Anche i lavoratori del Sistema Sanitario Nazionale, infatti, dovrebbero essere coinvolti dal blocco del turn over previsto dalla manovra per il pubblico impiego, cosi’ come dal taglio del 50% delle spese per i precari. Senza considerare che, come riferiscono fonti informate, il ridimensionamento del finanziamento al Ssn dovrebbe ammontare a 418 milioni per il 2011, attestandosi l’anno successivo in 1.132 miliardi.
La linea del ministero rimane quella di misure a ‘impatto zero’, come ha ribadito il ministro, e non prevedera’ il tanto contestato ‘super ticket’ sulle visite specialistiche.
Medici e farmacisti intanto sono pronti alla mobilitazione.
Federfarma, cosi’ come le farmacie rurali, hanno gia’ proclamato lo stato di agitazione, perche’ gli effetti della manovra comporterebbe il rischio di chiusura per circa duemila esercizi.

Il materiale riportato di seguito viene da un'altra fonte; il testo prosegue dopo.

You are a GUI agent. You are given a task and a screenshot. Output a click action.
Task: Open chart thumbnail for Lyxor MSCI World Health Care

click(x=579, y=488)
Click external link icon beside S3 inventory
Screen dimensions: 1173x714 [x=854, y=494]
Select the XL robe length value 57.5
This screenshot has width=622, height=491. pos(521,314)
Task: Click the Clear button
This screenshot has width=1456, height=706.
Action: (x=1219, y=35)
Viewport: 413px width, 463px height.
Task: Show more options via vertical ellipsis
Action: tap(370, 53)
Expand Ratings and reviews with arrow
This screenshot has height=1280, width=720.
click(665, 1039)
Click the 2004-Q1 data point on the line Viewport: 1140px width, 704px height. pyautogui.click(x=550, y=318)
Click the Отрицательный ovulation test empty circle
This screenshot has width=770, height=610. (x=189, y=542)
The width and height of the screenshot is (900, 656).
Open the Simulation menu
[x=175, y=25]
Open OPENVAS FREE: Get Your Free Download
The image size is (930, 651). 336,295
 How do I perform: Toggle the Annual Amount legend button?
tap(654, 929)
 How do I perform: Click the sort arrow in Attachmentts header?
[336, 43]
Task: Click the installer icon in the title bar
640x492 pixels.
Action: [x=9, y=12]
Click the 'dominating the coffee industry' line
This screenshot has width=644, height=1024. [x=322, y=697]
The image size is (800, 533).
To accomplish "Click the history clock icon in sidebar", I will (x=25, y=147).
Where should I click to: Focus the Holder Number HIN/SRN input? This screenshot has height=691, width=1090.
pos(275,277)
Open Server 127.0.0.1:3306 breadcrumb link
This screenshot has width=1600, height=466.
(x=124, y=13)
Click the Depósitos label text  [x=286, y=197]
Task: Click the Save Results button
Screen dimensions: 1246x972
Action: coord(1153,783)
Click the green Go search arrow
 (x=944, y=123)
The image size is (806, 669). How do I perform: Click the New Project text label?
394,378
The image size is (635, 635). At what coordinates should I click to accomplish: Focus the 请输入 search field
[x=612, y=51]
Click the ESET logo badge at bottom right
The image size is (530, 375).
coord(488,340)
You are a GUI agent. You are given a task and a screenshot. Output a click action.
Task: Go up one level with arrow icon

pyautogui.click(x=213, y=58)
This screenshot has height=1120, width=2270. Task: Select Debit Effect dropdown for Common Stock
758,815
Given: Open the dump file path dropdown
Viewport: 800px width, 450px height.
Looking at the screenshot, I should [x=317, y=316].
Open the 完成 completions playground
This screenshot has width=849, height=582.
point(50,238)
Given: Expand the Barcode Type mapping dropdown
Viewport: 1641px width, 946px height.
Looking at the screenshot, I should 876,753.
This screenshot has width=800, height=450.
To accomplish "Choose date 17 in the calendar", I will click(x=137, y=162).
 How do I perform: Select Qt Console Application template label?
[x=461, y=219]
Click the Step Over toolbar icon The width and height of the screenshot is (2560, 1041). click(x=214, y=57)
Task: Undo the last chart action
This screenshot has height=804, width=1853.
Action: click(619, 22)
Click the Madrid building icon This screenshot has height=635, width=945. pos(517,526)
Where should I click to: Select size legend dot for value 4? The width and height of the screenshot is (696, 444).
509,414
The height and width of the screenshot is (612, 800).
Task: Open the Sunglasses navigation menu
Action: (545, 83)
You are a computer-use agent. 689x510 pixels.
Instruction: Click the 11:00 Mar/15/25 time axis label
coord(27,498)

I ridimensionamenti del personale, attacca la Cgil, ‘mette a rischio, nelle Regioni che li recepiranno, il funzionamento dei servizi per l’emergenza e i pronto soccorso dove lavorano gran parte dei 12.000 medici precari’. A tanto ammontano i camici bianchi senza contratto a tempo indeterminato, spiega Massimo Cozza, segretario nazionale della funzione pubblica Cgil-medici, perche’ oltre ai ‘7.000 medici a tempo determinato’ ci sono ‘i medici precari ‘invisibili’, con rapporti di lavoro atipici e di consulenza’. Cui si aggiungera’ anche ‘la mancata sostituzione per il blocco del turn over dell’80% dei medici dipendenti che andranno in pensione’. Che, stando alle stime dell’Anaao Assomed (il principale sindacato dei medici ospedalieri) saranno 30mila nei prossimi quattro anni. Fazio, augurandosi che in merito possa esserci ‘un qualche reindirizzo’ visto che ‘anche il presidente Berlusconi ha detto che la manovra non e’ immodificabile’, ha assicurato comunque che il ministero verifichera’ che non ci siano per questo ‘effetti sui cittadini’, anche se ammette ‘da medico, una certa preoccupazione’.
Il blocco del turn over mette in allarme anche gli infermieri. Se le misure saranno confermate, dice il presidente dell’IPasvi, Annalisa Silvestro, ‘alcuni servizi saranno difficili da mantenere’.
A non gradire la manovra anche le industrie del farmaco che subiscono, come ha detto la presidente di Confindustria Emma Marcegaglia, ‘tagli inaccettabili’.
La norma sulla rimborsabilita’ dei farmaci, ha chiarito Sergio Dompe’, presidente di Farmindustria, ‘consegna le nostre imprese, il nostro 54% di export, a indiani e cinesi che non danno le stesse garanzie delle imprese europee e nord americane.
Per la delicatezza del momento capiamo la necessita’ di sacrifici, cosi’ come riconosciamo lo sforzo che e’ stato fatto dal governo per dare regole certe nel sistema. Ora speriamo in un intervento correttivo’ ha concluso riferendosi alla disponibilita’ del ministro di rivedere i meccanismi introdotti sui prezzi dei medicinali.